* _The task_
Reproduce, unchanged, the rows below that begin with the line containing "Given: Add a new model with the plus icon" and end with the line containing "will (192, 263).". Include both of those lines.

....

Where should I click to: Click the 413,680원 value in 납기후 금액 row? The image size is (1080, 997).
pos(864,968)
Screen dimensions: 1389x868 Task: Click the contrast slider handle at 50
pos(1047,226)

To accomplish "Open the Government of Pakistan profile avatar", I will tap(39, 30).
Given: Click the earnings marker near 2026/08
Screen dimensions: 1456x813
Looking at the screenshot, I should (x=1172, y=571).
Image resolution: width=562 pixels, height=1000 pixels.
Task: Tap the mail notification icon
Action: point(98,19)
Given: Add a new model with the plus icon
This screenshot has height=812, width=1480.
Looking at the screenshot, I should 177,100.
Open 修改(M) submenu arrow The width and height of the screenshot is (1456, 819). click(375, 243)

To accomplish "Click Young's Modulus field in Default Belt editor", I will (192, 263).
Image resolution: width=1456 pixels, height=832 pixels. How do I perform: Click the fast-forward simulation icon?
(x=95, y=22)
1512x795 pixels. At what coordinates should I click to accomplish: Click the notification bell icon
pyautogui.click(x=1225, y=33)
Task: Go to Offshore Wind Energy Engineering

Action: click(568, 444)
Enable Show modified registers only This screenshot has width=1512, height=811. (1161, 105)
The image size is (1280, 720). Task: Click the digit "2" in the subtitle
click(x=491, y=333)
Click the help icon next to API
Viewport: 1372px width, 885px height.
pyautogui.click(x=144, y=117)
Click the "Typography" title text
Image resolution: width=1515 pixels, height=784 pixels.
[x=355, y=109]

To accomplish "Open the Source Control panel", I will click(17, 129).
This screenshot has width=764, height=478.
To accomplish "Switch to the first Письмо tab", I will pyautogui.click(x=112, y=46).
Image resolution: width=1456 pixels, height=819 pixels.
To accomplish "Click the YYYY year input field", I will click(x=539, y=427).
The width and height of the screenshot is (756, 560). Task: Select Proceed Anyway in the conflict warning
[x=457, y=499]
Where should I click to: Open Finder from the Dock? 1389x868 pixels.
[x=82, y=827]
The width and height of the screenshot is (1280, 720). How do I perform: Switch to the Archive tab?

....

* _Written answer_
Given: Add a new model with the plus icon
This screenshot has height=812, width=1480.
Looking at the screenshot, I should 177,100.
Open 修改(M) submenu arrow The width and height of the screenshot is (1456, 819). click(375, 243)

To accomplish "Click Young's Modulus field in Default Belt editor", I will (192, 263).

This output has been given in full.